The authors of the current review summarize nicely the most recent advances in the molecular biology of diffuse gliomas, illustrate the clinical application of these advances through clinical case scenarios, and propose a therapeutic decision-making scheme stratified by a combined clinical-radiological, morphological, and molecular approach. The integration of molecular classifiers makes possible a more accurate prediction of response to therapy and of survival compared with tumor morphology alone. This type of personalized approach indeed has the potential to reduce unnecessary therapy-related morbidity and to maximize survival. The integration of molecular biomarkers might also improve the pathological classification of diffuse gliomas by offering more objective and reproducible diagnostic and grading criteria (possibly solving the controversy over mixed oligoastrocytomas briefly outlined above, and better defining criteria for anaplastic gliomas).
In light of the current National Comprehensive Cancer Network guidelines, some observations are pertinent for the arm in the authors’ proposed algorithm that concerns the management of IDH1/2-mutant tumors. Could observation with imaging follow-up still be a viable option for completely resected, asymptomatic, IDH1/2-mutant, 1p/19q-intact, low-grade diffuse glioma in younger adults? Should radiation and/or chemotherapy be introduced only in cases of tumor recurrence? These questions become even more challenging in light of the evidence that a subgroup of IDH-mutated diffuse gliomas show dismal prognosis. It is not yet clear how to identify these “atypical” IDH-mutated gliomas, or how molecular information about these tumors should be incorporated into future therapeutic decision-making schemes.

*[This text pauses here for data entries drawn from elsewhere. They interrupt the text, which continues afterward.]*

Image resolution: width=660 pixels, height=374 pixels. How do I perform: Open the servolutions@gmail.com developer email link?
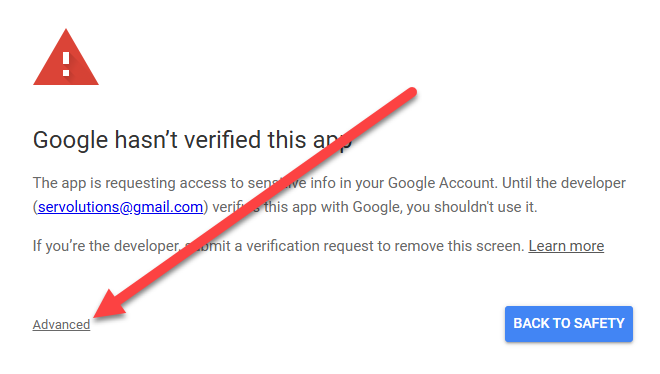coord(120,207)
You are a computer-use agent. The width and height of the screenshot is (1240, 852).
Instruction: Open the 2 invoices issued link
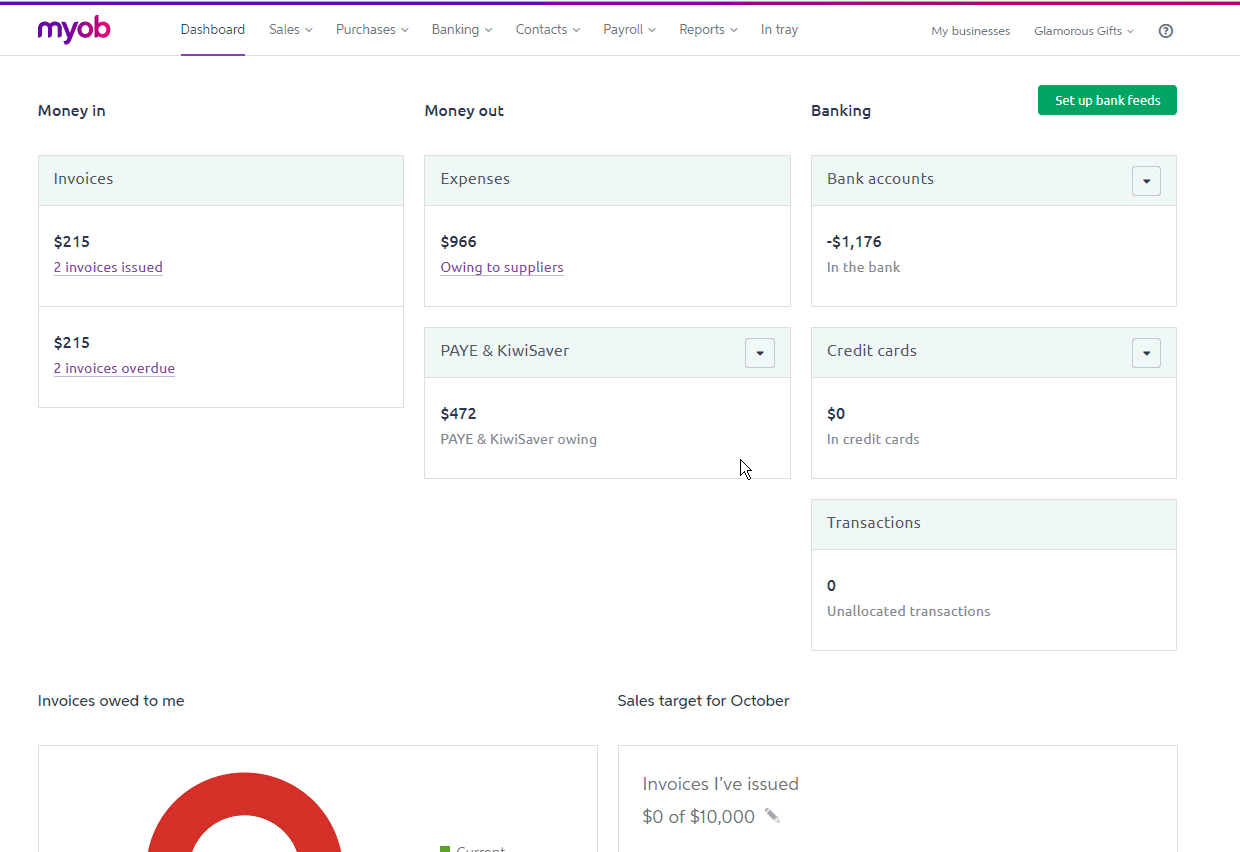coord(108,267)
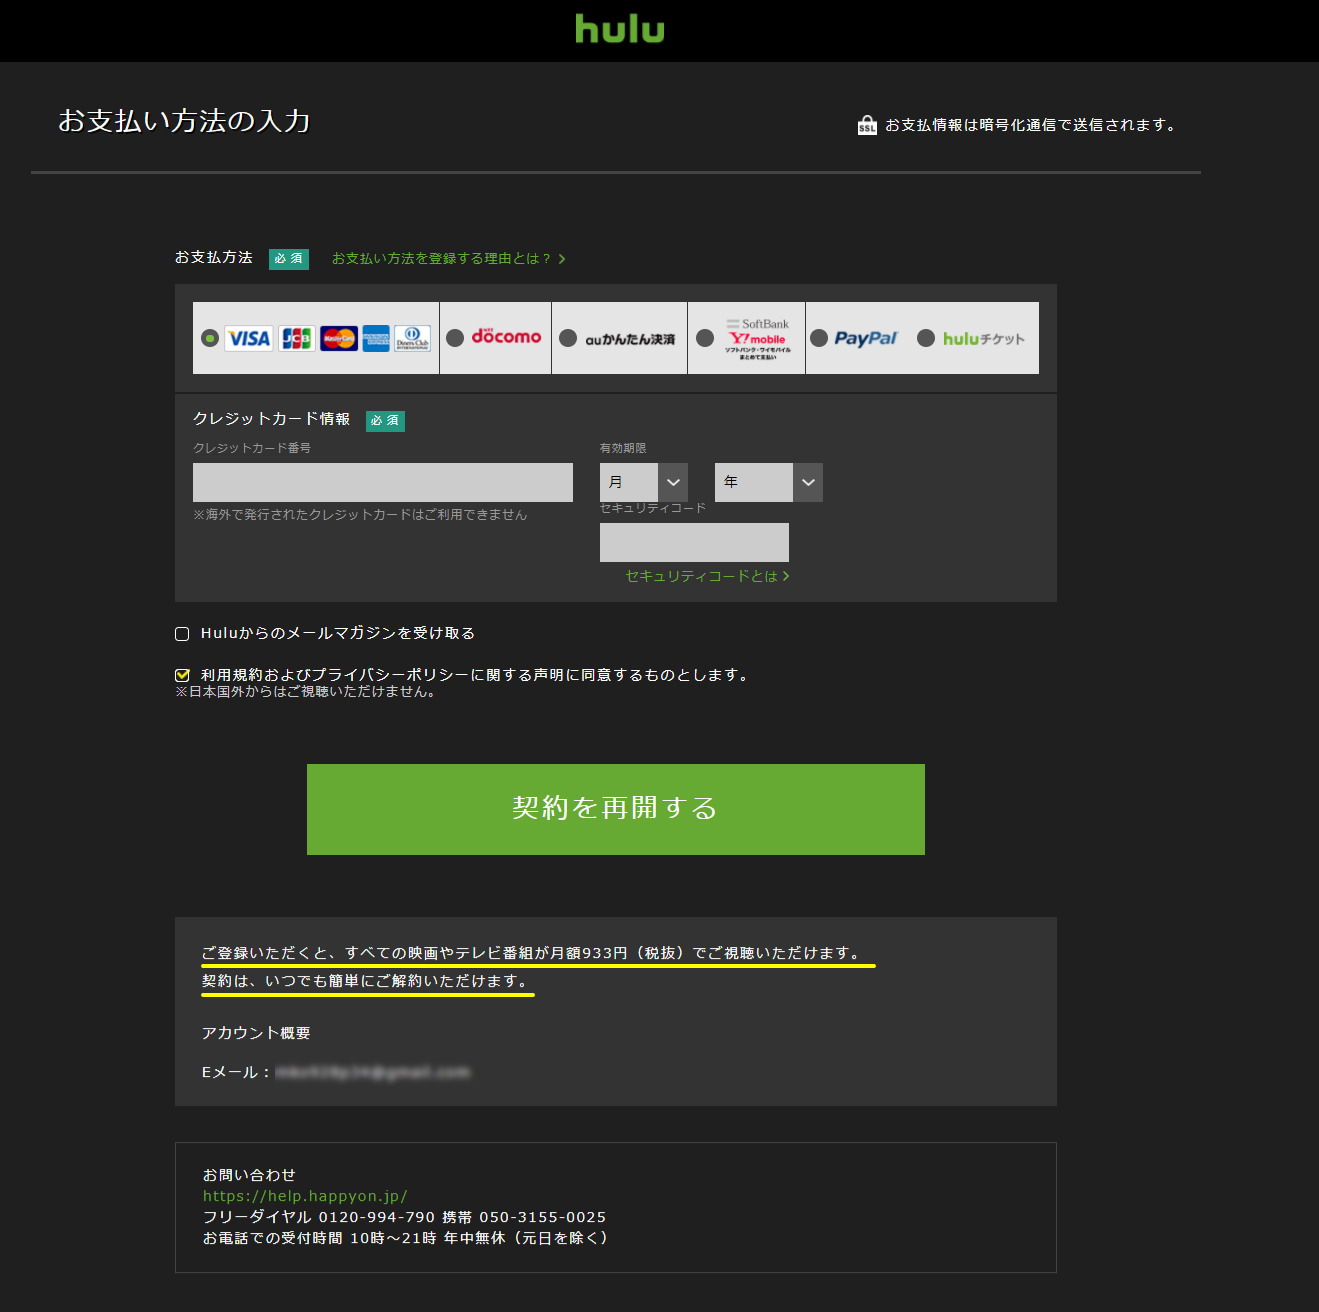Click the American Express card logo
This screenshot has height=1312, width=1319.
(x=376, y=338)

Significant progress has been made in defining molecular signatures in diffuse gliomas. The clinically significant genetic alterations identified to date probably represent the tip of the iceberg, since new, potentially significant biomarkers are continuously described. The therapeutic progress in diffuse gliomas is slow, but as these molecular classifiers are integrated into clinical trials and as their role in the clinical management of diffuse gliomas becomes better defined, there is cause for optimism nonetheless.
Financial Disclosure: The authors have no significant financial interest or other relationship with the manufacturers of any products or providers of any service mentioned in this article.